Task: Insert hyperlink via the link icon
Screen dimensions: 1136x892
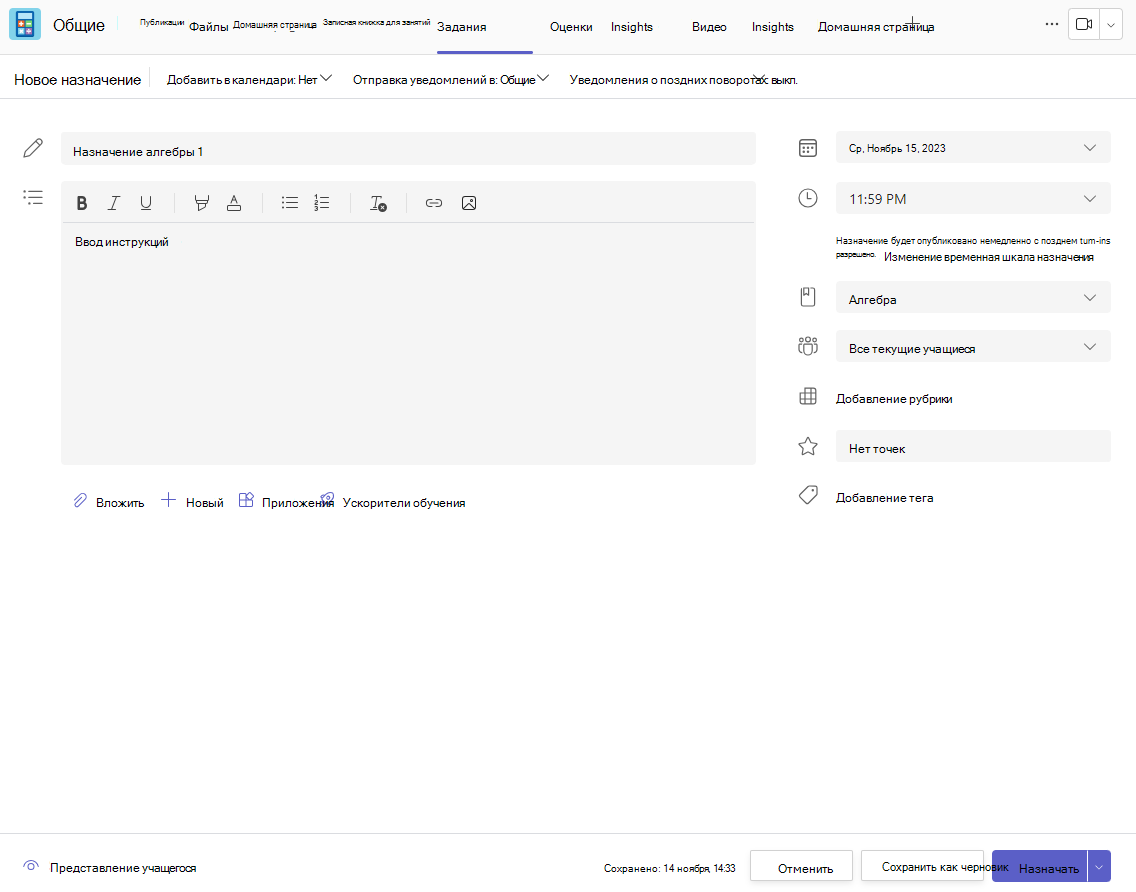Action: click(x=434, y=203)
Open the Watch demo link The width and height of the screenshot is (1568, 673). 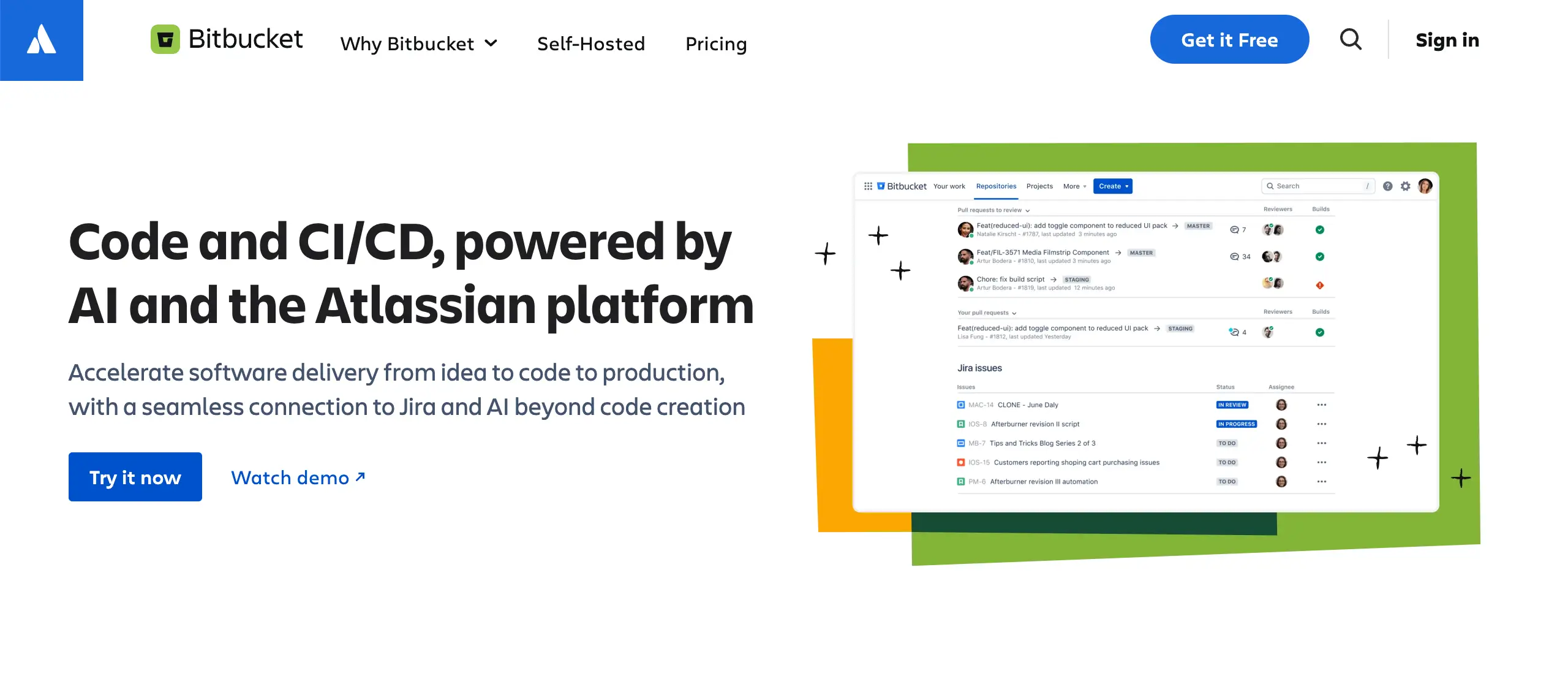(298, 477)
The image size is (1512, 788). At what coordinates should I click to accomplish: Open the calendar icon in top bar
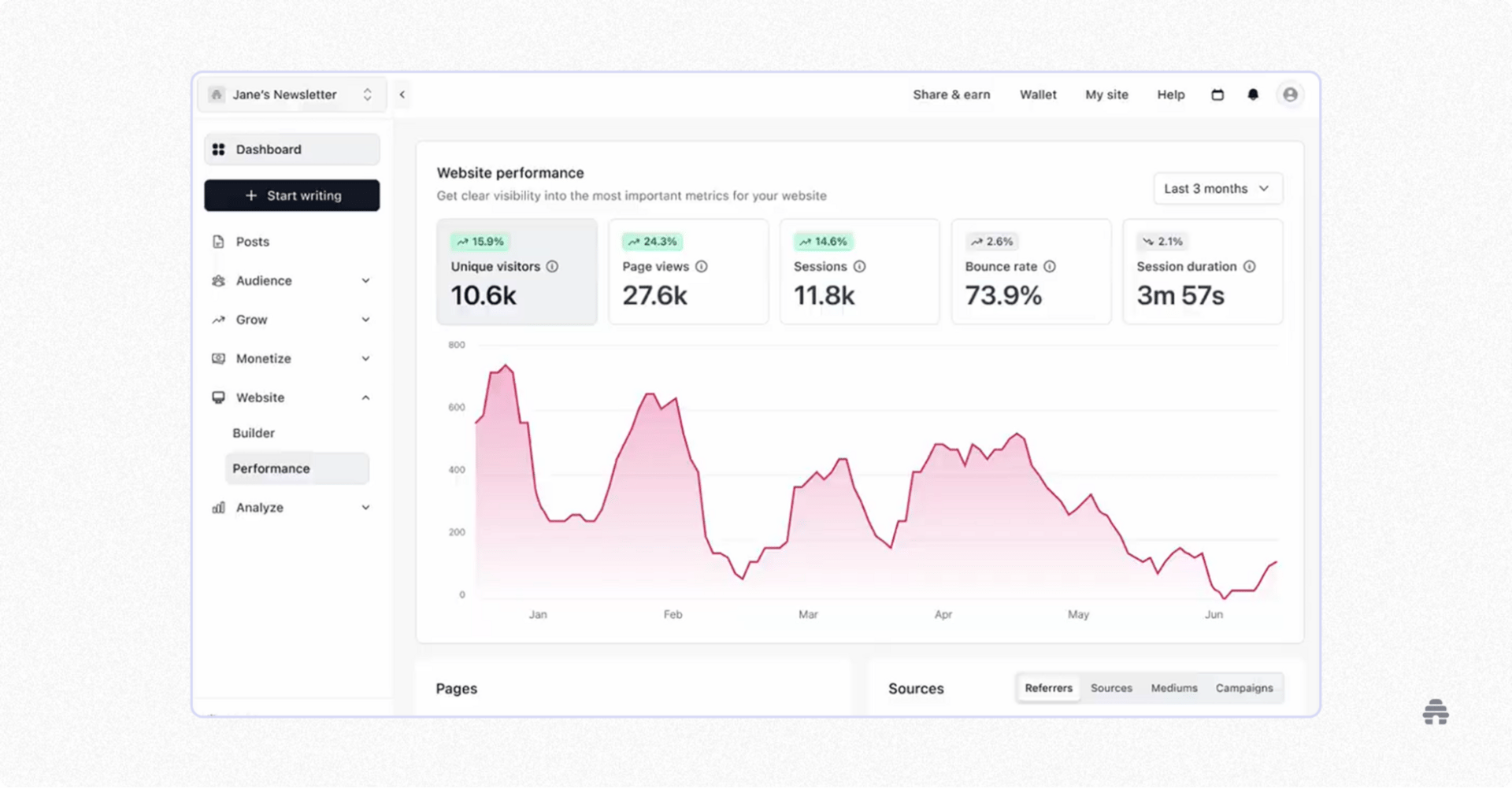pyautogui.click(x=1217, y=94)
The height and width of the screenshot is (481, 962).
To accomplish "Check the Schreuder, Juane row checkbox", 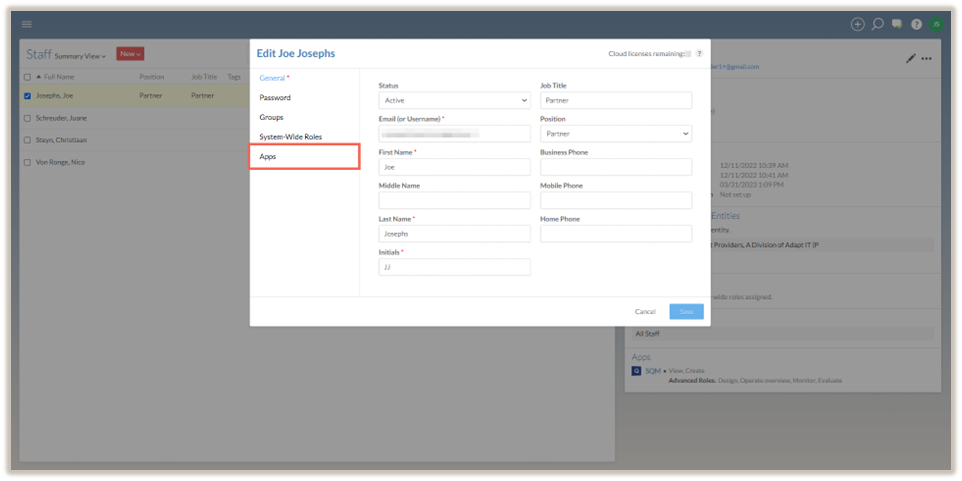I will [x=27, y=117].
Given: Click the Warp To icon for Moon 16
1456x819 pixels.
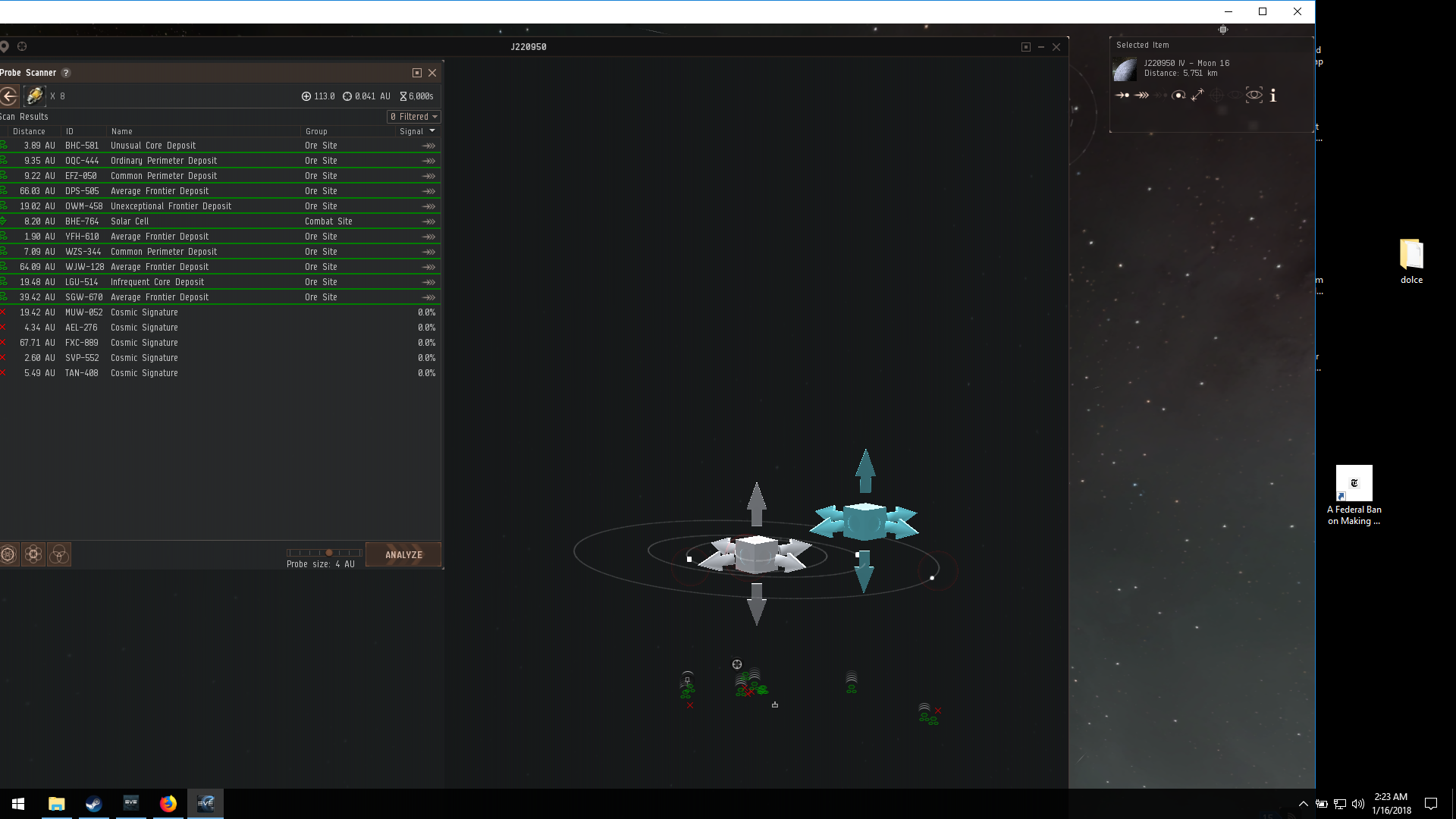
■ ■ ■ ■ ■
**What you are asked to do:** Quote the records word for word from the line containing "Given: Click the Warp To icon for Moon 16" through the end of the records, leaving out the pictures.

**Task solution:**
Given: Click the Warp To icon for Moon 16
1456x819 pixels.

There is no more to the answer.